Dodsworth, his wife, and ordinary Americans can never hope to understand the underlying nature of European aristocracy, or of aristocracy in general – the royalty not only of Paris, London and St Petersburg, but the American royalty of Beacon Hill, Back Bay, Rittenhouse Square, and Park Avenue. ‘Wealth hath its privileges’ but so do the well-to-do and highborn. It is a mistake to assume that noblesse oblige always applies, that the aristocracy always has a duty to perform. Its duty is only to be, to continue its storied traditions no matter how diluted or even dissolute they become.
There is a point to la dolce vita – elevated purpose, commitment, and responsibility to others has no real existential meaning.
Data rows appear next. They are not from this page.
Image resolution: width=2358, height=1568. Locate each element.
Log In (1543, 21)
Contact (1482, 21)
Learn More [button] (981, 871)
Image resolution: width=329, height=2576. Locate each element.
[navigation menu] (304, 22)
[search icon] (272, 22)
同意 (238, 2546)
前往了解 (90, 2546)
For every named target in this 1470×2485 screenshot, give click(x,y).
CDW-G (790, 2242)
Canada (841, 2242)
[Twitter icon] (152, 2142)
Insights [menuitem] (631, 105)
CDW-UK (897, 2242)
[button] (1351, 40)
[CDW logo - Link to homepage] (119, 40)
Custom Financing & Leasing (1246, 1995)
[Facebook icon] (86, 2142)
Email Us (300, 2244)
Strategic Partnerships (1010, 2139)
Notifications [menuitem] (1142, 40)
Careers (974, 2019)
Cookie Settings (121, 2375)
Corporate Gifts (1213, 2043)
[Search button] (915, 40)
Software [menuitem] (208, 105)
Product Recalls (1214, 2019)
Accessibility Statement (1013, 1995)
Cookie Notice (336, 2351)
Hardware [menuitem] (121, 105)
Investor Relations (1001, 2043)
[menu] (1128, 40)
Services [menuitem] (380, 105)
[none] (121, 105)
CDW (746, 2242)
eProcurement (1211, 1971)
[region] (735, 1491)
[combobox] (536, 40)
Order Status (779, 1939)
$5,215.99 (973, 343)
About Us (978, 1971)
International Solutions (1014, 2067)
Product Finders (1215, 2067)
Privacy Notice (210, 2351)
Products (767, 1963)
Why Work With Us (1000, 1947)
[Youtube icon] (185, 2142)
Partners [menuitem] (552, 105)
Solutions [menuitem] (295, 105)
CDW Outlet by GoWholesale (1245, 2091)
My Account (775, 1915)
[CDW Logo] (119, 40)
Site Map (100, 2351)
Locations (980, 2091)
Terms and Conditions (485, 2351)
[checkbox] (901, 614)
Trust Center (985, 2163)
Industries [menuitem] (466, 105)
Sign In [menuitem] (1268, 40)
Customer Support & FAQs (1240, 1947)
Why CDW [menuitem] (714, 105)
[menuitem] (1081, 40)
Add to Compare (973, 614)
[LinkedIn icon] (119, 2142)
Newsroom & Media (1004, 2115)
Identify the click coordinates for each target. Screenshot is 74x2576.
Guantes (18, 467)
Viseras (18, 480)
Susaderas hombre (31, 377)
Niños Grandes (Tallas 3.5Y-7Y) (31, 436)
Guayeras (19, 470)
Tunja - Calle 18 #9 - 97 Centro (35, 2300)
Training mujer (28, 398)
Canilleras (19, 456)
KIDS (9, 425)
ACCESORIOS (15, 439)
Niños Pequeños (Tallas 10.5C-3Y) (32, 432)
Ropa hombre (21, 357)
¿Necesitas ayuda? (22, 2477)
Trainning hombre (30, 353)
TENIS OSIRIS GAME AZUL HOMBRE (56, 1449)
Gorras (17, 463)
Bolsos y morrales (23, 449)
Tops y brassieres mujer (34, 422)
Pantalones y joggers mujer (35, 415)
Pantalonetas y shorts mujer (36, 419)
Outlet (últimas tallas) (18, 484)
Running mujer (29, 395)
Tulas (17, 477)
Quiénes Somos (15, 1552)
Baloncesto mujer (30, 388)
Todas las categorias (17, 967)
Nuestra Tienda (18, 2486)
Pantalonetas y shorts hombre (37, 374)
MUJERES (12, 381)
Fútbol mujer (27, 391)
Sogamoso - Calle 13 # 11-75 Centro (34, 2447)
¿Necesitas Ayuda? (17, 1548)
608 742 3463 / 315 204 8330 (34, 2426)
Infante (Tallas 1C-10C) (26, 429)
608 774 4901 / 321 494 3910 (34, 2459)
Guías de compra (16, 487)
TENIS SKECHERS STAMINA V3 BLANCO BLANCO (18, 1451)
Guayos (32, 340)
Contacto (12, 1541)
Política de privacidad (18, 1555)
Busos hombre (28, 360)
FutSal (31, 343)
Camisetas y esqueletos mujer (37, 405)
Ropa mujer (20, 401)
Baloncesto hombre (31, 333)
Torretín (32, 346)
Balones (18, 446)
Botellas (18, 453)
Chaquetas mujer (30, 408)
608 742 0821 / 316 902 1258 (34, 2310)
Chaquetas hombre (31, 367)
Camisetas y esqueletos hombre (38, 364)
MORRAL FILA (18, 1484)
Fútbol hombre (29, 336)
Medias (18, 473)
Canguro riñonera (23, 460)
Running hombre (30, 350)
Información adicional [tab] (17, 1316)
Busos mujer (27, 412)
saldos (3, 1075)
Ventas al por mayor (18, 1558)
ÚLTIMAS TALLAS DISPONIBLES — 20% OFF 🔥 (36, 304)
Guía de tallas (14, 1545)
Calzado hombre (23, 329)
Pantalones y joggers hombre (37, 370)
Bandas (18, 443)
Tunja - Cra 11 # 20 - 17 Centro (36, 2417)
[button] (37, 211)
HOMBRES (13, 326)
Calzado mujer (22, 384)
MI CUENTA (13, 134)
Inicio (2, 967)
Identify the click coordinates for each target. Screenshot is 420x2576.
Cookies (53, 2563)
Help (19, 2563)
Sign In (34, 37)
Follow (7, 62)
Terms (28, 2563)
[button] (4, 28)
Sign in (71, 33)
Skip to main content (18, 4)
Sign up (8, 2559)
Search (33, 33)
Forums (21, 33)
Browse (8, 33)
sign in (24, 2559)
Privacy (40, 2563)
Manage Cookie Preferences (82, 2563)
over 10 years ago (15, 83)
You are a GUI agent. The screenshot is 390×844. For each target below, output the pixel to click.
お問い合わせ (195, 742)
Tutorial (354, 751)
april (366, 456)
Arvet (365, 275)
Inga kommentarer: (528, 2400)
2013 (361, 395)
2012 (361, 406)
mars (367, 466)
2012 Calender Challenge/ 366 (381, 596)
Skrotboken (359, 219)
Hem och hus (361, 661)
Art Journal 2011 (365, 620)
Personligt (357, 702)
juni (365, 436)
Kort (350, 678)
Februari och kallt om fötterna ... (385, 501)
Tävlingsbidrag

The past has been created, and those fortunate enough to be the beneficiaries of the best of it, have no concerns other than to live traditions. Both Dodsworths heard a lot from the Count von Obersdorf but only Sam was paying attention. He finally took the apparently sybaritic but essentially historic behavior and life of the Count as acceptable and worthy. His wife was the villain, the ignoramus, the succubus.
Every society needs a cultural center, and those of Europe and Asia insistently defend theirs. America, with no such locus or cultural epicenter, looks at Europe enviously and and critically. While we may appreciate the contribution of French kings to world culture, we cannot abide the pleasure of their descendants. Our problem, definitely not theirs.